WASHINGTON, Aug. 1 (UPI) — Congressional leaders said they hoped to pass a compromise bill by Monday night to raise the U.S. debt ceiling and cut spending $2.4 trillion, averting default.
The bill, worked out largely between Vice President Joe Biden and Senate Minority Leader Mitch McConnell, provides for an initial $917 billion in spending cuts over 10 years followed by another $1.2 trillion to $1.5 trillion in cuts that a special joint congressional committee would be charged with finding through a tax overhaul and changes to safety-net programs, the congressional leaders and White House said.
No one speaking Sunday night said they liked the bill — in fact, virtually every politician said they would have preferred something different — but the compromise “will allow us to avoid default and end the crisis that Washington imposed on the rest of America,” President Barack Obama said.
U.S. Treasury officials have said the nation’s $14.3 trillion debt ceiling had to be raised by Tuesday or the government could run short of money to pay its bills, including payments to veterans, contractors and Social Security recipients.
“Is this the deal I would have preferred?” Obama said Sunday on national TV. “No.”
But the deal also ensures “we will not face this same kind of crisis again in six months or eight months or 12 months,” Obama said. “And it will begin to lift the cloud of debt and the cloud of uncertainty that hangs over our economy.”
House Speaker John Boehner, R-Ohio, told House Republicans in a conference call Sunday night: “If I wrote this myself, it would look different. But I wouldn’t agree to it or put it on the floor if it violated our principles or would hurt the economy,” Republicans who participated in the call told The Washington Post.
Boehner hailed “the courage of all of you for helping us take this giant step forward,” the participants told the Post.
“It shows how much we’ve changed the terms of the debate in this town,” The Wall Street Journal quoted him as saying.
In pressing Tea Party conservatives to support the compromise, he said voting against it would lead to a “job-killing default” that would further hurt the bleak employment picture, The New York Times reported.
House Minority Leader Nancy Pelosi, D-Calif., said Democrats might be reluctant to rally behind the bill.
“I look forward to reviewing the legislation with my caucus to see what level of support we can provide,” she said in a statement.
Senate Majority Leader Harry Reid, D-Nev., said he knew “this agreement won’t make every Republican happy — it certainly won’t make every Democrat happy either.”
But “the American people demanded compromise, and today they got it,” he said, adding he was “relieved” leaders from both parties reached a compromise that ended “this dangerous standoff.”

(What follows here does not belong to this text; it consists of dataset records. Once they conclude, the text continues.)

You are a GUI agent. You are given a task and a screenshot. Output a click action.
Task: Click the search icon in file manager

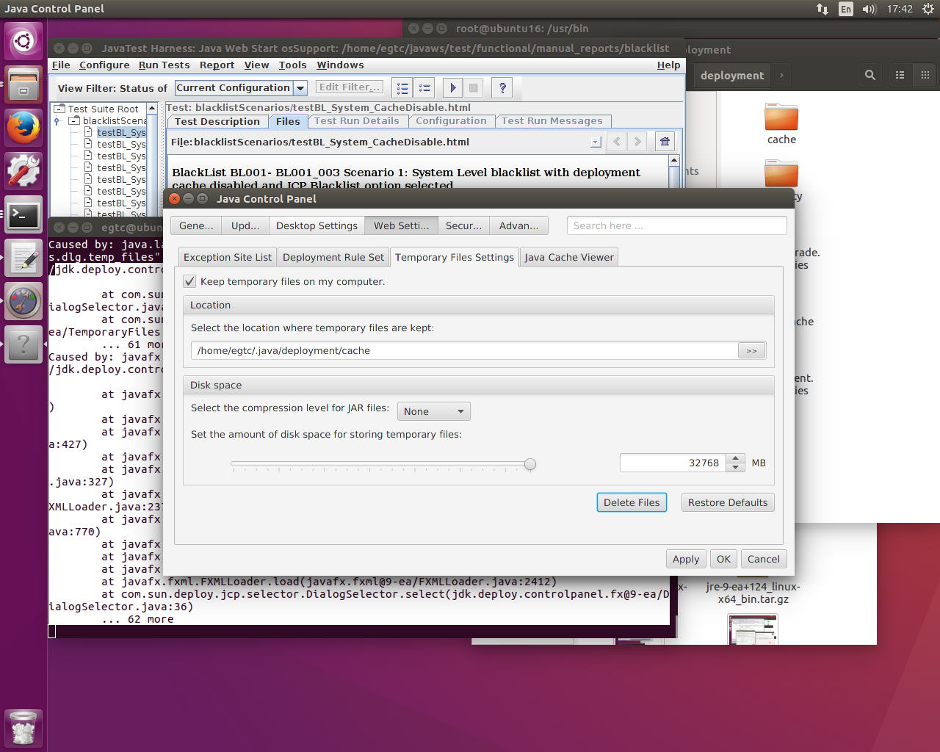tap(870, 75)
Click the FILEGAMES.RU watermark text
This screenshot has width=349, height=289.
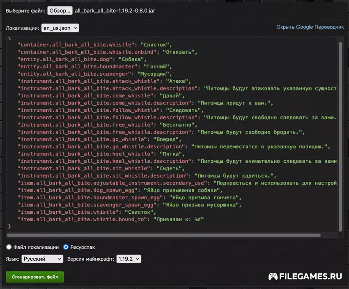311,276
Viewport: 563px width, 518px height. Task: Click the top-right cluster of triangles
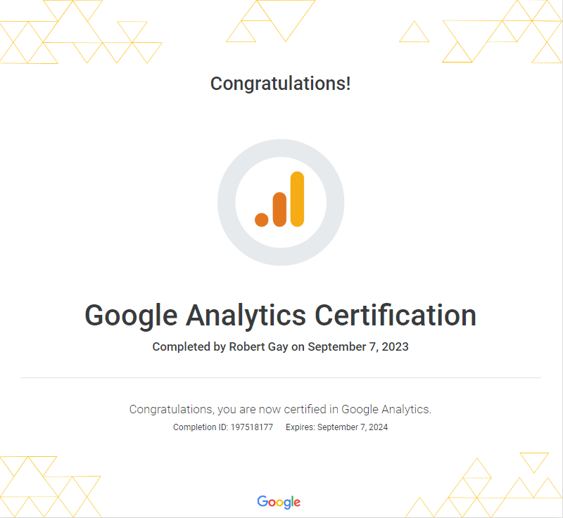(x=502, y=32)
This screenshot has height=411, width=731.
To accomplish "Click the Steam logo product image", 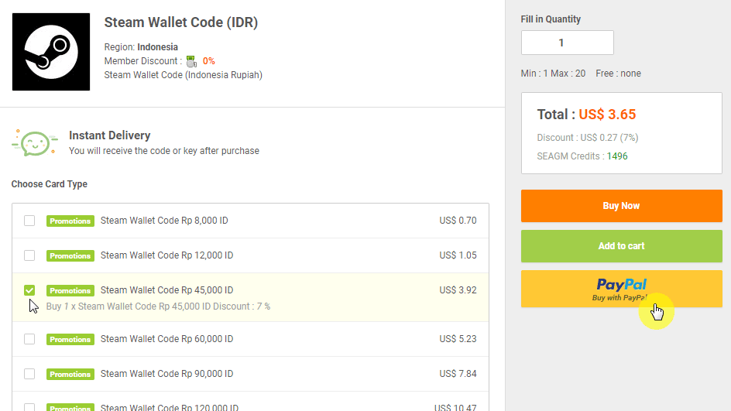I will [x=51, y=52].
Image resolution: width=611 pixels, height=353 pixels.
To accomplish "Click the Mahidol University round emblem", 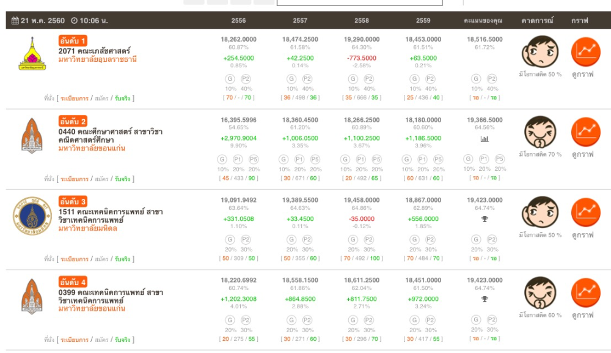I will click(31, 217).
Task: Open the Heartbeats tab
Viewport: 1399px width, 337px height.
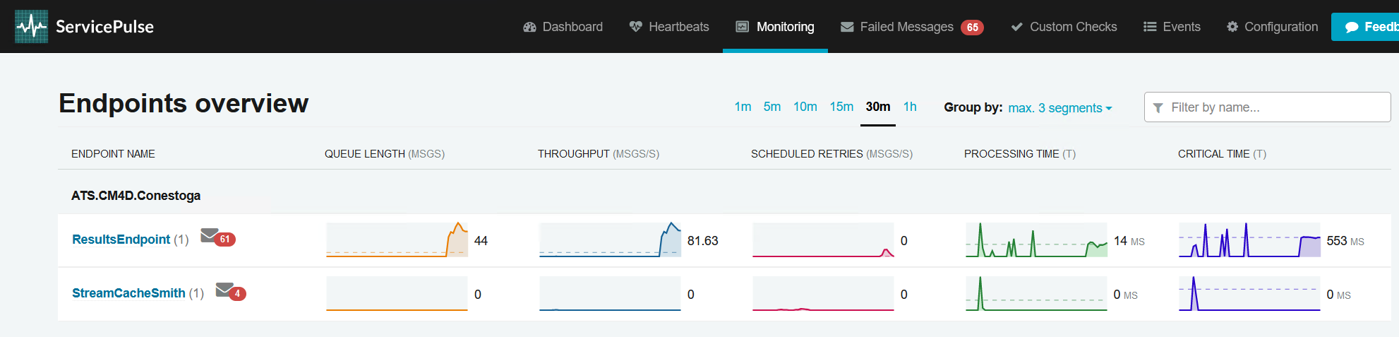Action: click(x=668, y=27)
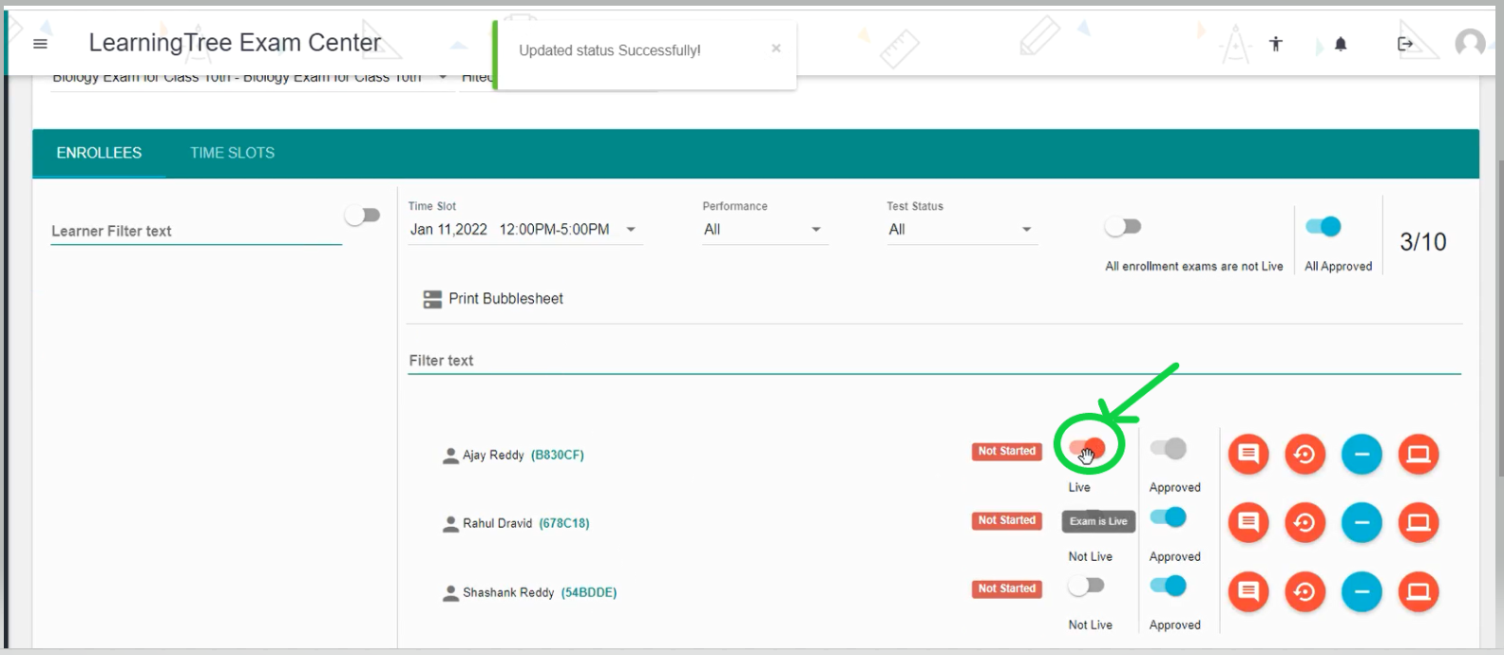Click reset icon for Rahul Dravid

pos(1304,523)
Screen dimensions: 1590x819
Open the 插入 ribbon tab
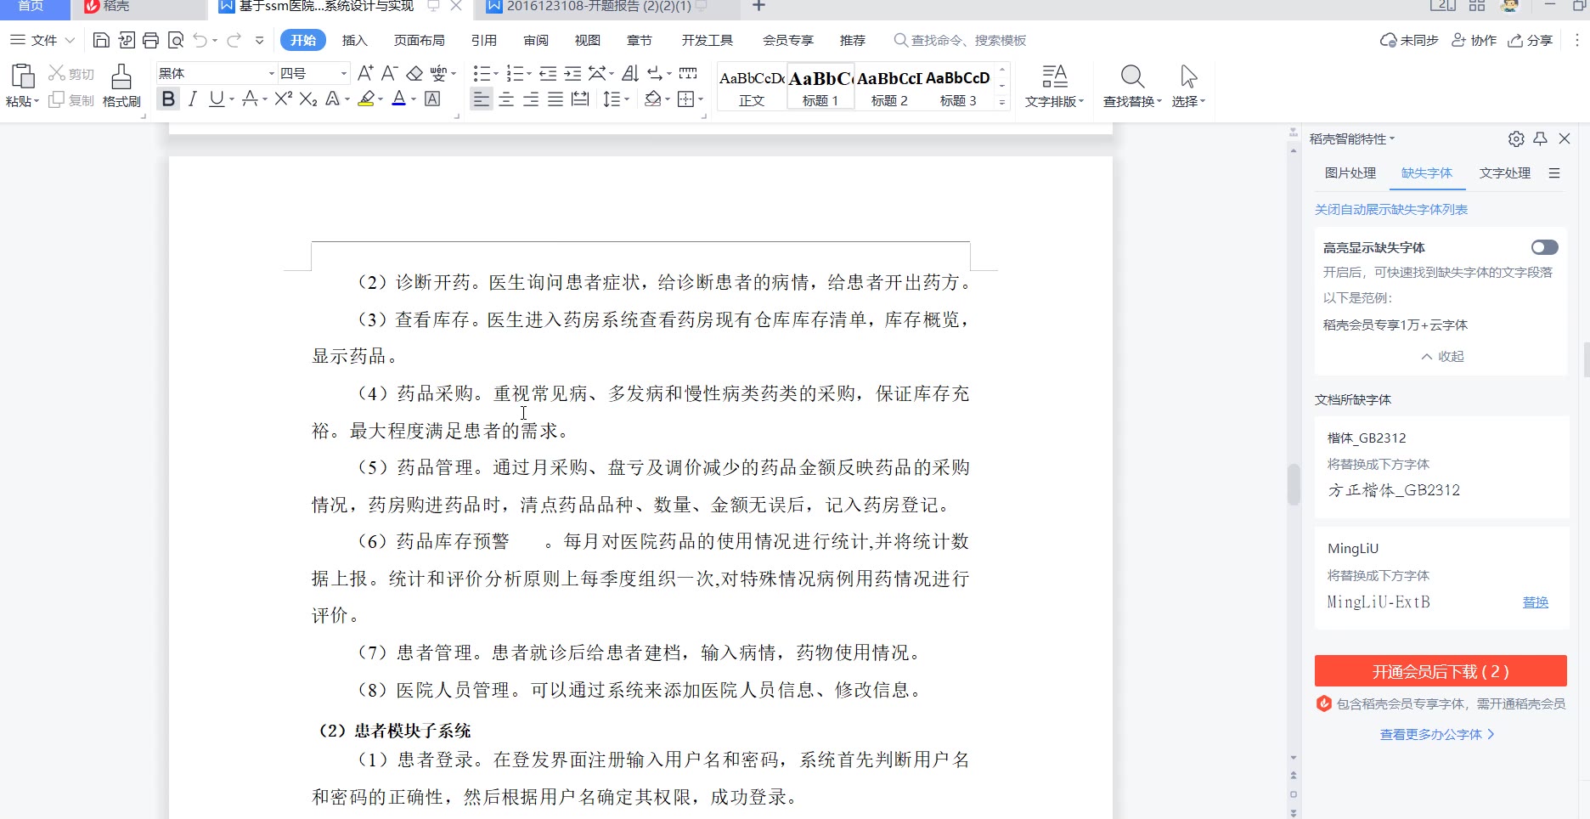[x=354, y=40]
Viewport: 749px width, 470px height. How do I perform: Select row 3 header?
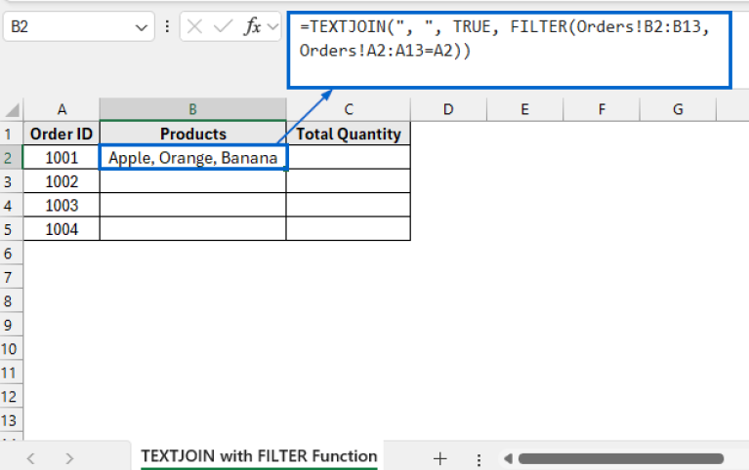tap(11, 181)
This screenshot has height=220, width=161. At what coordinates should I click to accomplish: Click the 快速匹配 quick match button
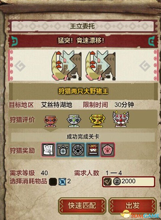(82, 206)
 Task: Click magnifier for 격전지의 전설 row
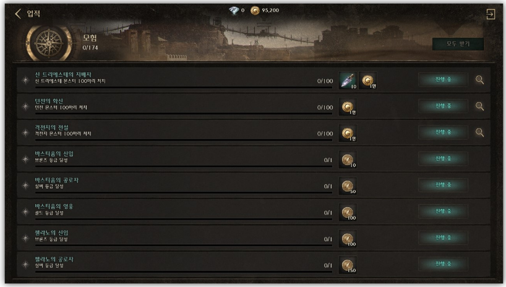479,132
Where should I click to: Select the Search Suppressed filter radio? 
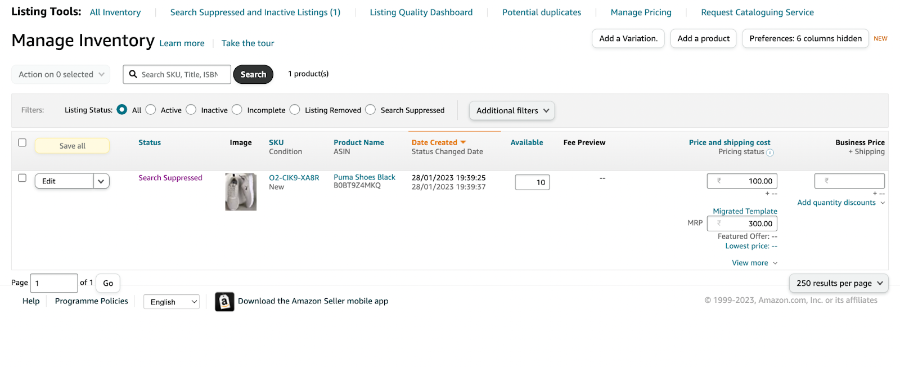[x=370, y=110]
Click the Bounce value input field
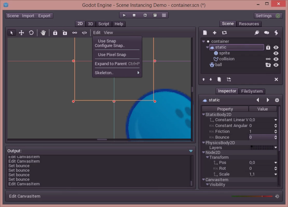The width and height of the screenshot is (288, 207). [261, 137]
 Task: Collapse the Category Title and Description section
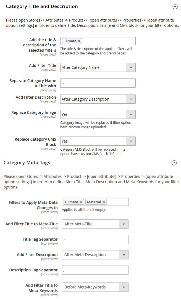[x=175, y=7]
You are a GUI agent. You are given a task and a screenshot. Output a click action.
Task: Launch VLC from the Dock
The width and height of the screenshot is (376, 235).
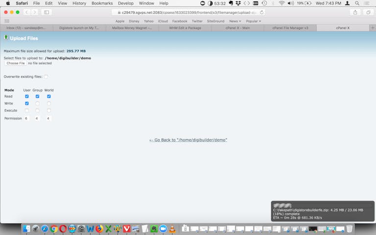172,229
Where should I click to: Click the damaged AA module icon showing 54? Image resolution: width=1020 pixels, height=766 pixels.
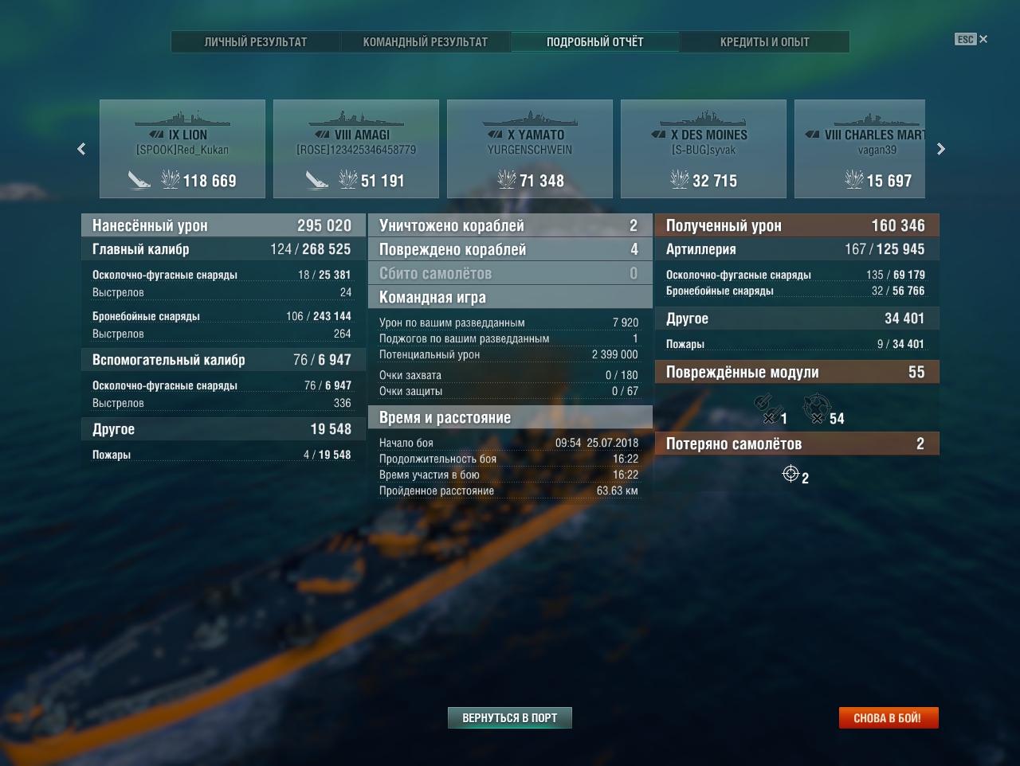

McConnell, R-Ky., said the measure provided a framework to “ensure significant cuts [are made] in Washington spending — and we can assure the American people tonight that the United States of America will not for the first time in our history default on its obligations.”
Asian stock markets responded favorably to the deal, with the Nikkei 225 stock index up nearly 2 percent in late-afternoon trading and the U.S. dollar rising against the Japanese yen and the euro.
McConnell and Reid said they planned for a Senate vote as soon as Monday afternoon. If the measure passes as expected, it would move to the House, which could vote as soon as Monday night, Boehner told GOP lawmakers in the conference call.